Render all the records below as a Markdown table with the columns Row and Line, giving each line its own numbered row and omitting blank lines.

# Element lookup records:
******

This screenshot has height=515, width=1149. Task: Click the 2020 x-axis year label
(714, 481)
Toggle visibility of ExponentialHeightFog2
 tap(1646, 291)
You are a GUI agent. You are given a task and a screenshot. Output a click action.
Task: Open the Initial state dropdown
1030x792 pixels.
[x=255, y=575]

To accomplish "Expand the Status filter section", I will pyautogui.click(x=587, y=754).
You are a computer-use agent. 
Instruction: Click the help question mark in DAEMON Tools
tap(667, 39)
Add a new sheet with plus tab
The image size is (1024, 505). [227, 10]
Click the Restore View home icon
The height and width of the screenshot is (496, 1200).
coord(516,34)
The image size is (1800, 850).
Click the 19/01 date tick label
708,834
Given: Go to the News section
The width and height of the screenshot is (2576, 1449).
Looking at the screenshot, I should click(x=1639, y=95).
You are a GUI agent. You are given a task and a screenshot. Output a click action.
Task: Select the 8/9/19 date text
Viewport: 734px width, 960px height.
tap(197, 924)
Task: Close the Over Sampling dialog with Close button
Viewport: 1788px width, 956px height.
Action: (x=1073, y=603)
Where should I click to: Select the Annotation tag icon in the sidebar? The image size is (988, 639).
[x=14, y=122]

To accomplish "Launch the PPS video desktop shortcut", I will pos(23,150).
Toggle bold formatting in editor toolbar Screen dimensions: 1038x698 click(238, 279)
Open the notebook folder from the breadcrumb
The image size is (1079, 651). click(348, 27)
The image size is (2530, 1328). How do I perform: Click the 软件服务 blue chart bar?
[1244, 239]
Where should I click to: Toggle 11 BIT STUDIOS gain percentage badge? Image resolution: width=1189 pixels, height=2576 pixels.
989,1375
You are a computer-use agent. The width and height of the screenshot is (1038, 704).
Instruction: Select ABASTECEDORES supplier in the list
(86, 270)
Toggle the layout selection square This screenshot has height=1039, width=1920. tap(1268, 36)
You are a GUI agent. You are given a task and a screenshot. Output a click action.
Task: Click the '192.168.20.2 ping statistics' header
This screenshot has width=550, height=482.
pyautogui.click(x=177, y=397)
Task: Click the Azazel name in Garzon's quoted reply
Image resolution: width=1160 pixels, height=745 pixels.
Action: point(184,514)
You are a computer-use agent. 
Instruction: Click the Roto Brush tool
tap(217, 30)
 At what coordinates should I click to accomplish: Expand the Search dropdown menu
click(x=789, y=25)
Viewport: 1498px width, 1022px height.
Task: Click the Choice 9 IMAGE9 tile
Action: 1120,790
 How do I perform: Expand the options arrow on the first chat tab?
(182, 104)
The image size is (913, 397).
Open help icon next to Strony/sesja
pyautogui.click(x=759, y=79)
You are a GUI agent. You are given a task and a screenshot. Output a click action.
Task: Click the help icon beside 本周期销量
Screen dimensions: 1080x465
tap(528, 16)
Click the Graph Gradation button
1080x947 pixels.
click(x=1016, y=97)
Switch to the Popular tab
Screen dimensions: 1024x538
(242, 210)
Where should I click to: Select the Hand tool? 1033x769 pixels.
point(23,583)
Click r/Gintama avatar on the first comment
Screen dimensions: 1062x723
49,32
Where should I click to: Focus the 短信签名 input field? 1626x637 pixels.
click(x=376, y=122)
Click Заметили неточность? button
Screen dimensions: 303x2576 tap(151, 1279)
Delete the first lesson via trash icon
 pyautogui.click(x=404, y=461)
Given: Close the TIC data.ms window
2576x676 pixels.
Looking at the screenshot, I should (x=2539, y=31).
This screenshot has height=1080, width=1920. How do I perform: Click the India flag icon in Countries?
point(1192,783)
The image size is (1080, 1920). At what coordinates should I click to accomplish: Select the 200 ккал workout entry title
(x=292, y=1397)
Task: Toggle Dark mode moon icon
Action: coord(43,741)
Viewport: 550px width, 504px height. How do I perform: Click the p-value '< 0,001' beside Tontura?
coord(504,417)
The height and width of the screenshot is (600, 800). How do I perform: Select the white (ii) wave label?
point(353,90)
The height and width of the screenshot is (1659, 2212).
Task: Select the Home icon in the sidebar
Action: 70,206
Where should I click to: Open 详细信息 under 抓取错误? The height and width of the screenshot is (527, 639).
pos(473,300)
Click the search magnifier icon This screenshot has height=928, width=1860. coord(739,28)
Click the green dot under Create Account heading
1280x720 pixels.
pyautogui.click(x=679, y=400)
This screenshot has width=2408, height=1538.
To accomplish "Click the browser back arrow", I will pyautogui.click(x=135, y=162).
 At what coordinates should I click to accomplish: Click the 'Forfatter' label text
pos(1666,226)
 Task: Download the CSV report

******

# CORRECT OUTPUT:
| Row | Line |
|---|---|
| 1 | This screenshot has height=515, width=1149. Task: Click the 2020 x-axis year label |
| 2 | (714, 481) |
| 3 | Toggle visibility of ExponentialHeightFog2 |
| 4 |  tap(1646, 291) |
| 5 | You are a GUI agent. You are given a task and a screenshot. Output a click action. |
| 6 | Task: Open the Initial state dropdown |
| 7 | 1030x792 pixels. |
| 8 | [x=255, y=575] |
| 9 | To accomplish "Expand the Status filter section", I will pyautogui.click(x=587, y=754). |
| 10 | You are a computer-use agent.  |
| 11 | Instruction: Click the help question mark in DAEMON Tools |
| 12 | tap(667, 39) |
| 13 | Add a new sheet with plus tab |
| 14 | The image size is (1024, 505). [227, 10] |
| 15 | Click the Restore View home icon |
| 16 | The height and width of the screenshot is (496, 1200). |
| 17 | coord(516,34) |
| 18 | The image size is (1800, 850). |
| 19 | Click the 19/01 date tick label |
| 20 | 708,834 |
| 21 | Given: Go to the News section |
| 22 | The width and height of the screenshot is (2576, 1449). |
| 23 | Looking at the screenshot, I should click(x=1639, y=95). |
| 24 | You are a GUI agent. You are given a task and a screenshot. Output a click action. |
| 25 | Task: Select the 8/9/19 date text |
| 26 | Viewport: 734px width, 960px height. |
| 27 | tap(197, 924) |
| 28 | Task: Close the Over Sampling dialog with Close button |
| 29 | Viewport: 1788px width, 956px height. |
| 30 | Action: (x=1073, y=603) |
| 31 | Where should I click to: Select the Annotation tag icon in the sidebar? The image size is (988, 639). |
| 32 | [x=14, y=122] |
| 33 | To accomplish "Launch the PPS video desktop shortcut", I will pos(23,150). |
| 34 | Toggle bold formatting in editor toolbar Screen dimensions: 1038x698 click(238, 279) |
| 35 | Open the notebook folder from the breadcrumb |
| 36 | The image size is (1079, 651). click(348, 27) |
| 37 | The image size is (2530, 1328). How do I perform: Click the 软件服务 blue chart bar? |
| 38 | [1244, 239] |
| 39 | Where should I click to: Toggle 11 BIT STUDIOS gain percentage badge? Image resolution: width=1189 pixels, height=2576 pixels. |
| 40 | 989,1375 |
| 41 | You are a computer-use agent. The width and height of the screenshot is (1038, 704). |
| 42 | Instruction: Select ABASTECEDORES supplier in the list |
| 43 | (86, 270) |
| 44 | Toggle the layout selection square This screenshot has height=1039, width=1920. tap(1268, 36) |
| 45 | You are a GUI agent. You are given a task and a screenshot. Output a click action. |
| 46 | Task: Click the '192.168.20.2 ping statistics' header |
| 47 | This screenshot has width=550, height=482. |
| 48 | pyautogui.click(x=177, y=397) |
| 49 | Task: Click the Azazel name in Garzon's quoted reply |
| 50 | Image resolution: width=1160 pixels, height=745 pixels. |
| 51 | Action: point(184,514) |
| 52 | You are a computer-use agent.  |
| 53 | Instruction: Click the Roto Brush tool |
| 54 | tap(217, 30) |
| 55 |  At what coordinates should I click to accomplish: Expand the Search dropdown menu |
| 56 | click(x=789, y=25) |
| 57 | Viewport: 1498px width, 1022px height. |
| 58 | Task: Click the Choice 9 IMAGE9 tile |
| 59 | Action: 1120,790 |
| 60 |  How do I perform: Expand the options arrow on the first chat tab? |
| 61 | (182, 104) |
| 62 | The image size is (913, 397). |
| 63 | Open help icon next to Strony/sesja |
| 64 | pyautogui.click(x=759, y=79) |
| 65 | You are a GUI agent. You are given a task and a screenshot. Output a click action. |
| 66 | Task: Click the help icon beside 本周期销量 |
| 67 | Screen dimensions: 1080x465 |
| 68 | tap(528, 16) |
| 69 | Click the Graph Gradation button |
| 70 | 1080x947 pixels. |
| 71 | click(x=1016, y=97) |
| 72 | Switch to the Popular tab |
| 73 | Screen dimensions: 1024x538 |
| 74 | (242, 210) |
| 75 | Where should I click to: Select the Hand tool? 1033x769 pixels. |
| 76 | point(23,583) |
| 77 | Click r/Gintama avatar on the first comment |
| 78 | Screen dimensions: 1062x723 |
| 79 | 49,32 |
| 80 | Where should I click to: Focus the 短信签名 input field? 1626x637 pixels. |
| 81 | click(x=376, y=122) |
| 82 | Click Заметили неточность? button |
| 83 | Screen dimensions: 303x2576 tap(151, 1279) |
| 84 | Delete the first lesson via trash icon |
| 85 |  pyautogui.click(x=404, y=461) |
| 86 | Given: Close the TIC data.ms window |
| 87 | 2576x676 pixels. |
| 88 | Looking at the screenshot, I should (x=2539, y=31). |
| 89 | This screenshot has height=1080, width=1920. How do I perform: Click the India flag icon in Countries? |
| 90 | point(1192,783) |
| 91 | The image size is (1080, 1920). At what coordinates should I click to accomplish: Select the 200 ккал workout entry title |
| 92 | (x=292, y=1397) |
| 93 | Task: Toggle Dark mode moon icon |
| 94 | Action: coord(43,741) |
| 95 | Viewport: 550px width, 504px height. How do I perform: Click the p-value '< 0,001' beside Tontura? |
| 96 | coord(504,417) |
| 97 | The height and width of the screenshot is (600, 800). How do I perform: Select the white (ii) wave label? |
| 98 | point(353,90) |
| 99 | The height and width of the screenshot is (1659, 2212). |
| 100 | Task: Select the Home icon in the sidebar |
| 101 | Action: 70,206 |
| 102 | Where should I click to: Open 详细信息 under 抓取错误? The height and width of the screenshot is (527, 639). |
| 103 | pos(473,300) |
| 104 | Click the search magnifier icon This screenshot has height=928, width=1860. coord(739,28) |
| 105 | Click the green dot under Create Account heading |
| 106 | 1280x720 pixels. |
| 107 | pyautogui.click(x=679, y=400) |
| 108 | This screenshot has width=2408, height=1538. |
| 109 | To accomplish "Click the browser back arrow", I will pyautogui.click(x=135, y=162). |
| 110 |  At what coordinates should I click to accomplish: Click the 'Forfatter' label text |
| 111 | pos(1666,226) |
| 112 |  Task: Download the CSV report |